7Enter the following connection details:
Property
Description
Username
User name of your database instance in the Amazon Redshift cluster.
Password
Password of the Amazon Redshift database user.
8Click Test Connection.
9Click Save.
Create endpoint catalog sources for connection assignment
An endpoint catalog source represents a source system that the catalog source references. Before you perform connection assignment, create endpoint catalog sources and run the catalog source jobs.
You can then perform connection assignment to reference source systems to view complete lineage with source system objects.
Import a relationship inference model
Import a relationship inference model if you want to configure the relationship discovery capability. You can either import a predefined relationship inference model, or import a model file from your local machine.
1In Metadata Command Center, click Explore on the navigation panel.
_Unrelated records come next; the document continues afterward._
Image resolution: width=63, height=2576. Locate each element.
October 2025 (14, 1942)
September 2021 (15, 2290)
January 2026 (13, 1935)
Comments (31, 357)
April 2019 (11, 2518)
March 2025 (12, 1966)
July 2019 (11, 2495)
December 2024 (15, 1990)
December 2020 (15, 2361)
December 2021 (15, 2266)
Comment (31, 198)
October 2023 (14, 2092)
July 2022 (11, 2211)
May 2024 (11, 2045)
2Expand the menu and select Relationship Inference Model. The following image shows the Explore page with the Relationship Inference Model menu:
3Select one of the following options:
- Import Predefined Content. Imports a predefined relationship inference model called Column Similarity Model v1.0.
- Import. Imports the predefined relationship inference model from your local machine. Select this if you previously imported predefined content into your local machine and the inference model is stored on the machine.
To import a file, click Choose File in the Import Relationship Inference Model window and navigate to the model file on your local machine. You can also drag and drop the file.
The imported models appear in the list of relationship inference models on the Relationship Discovery tab.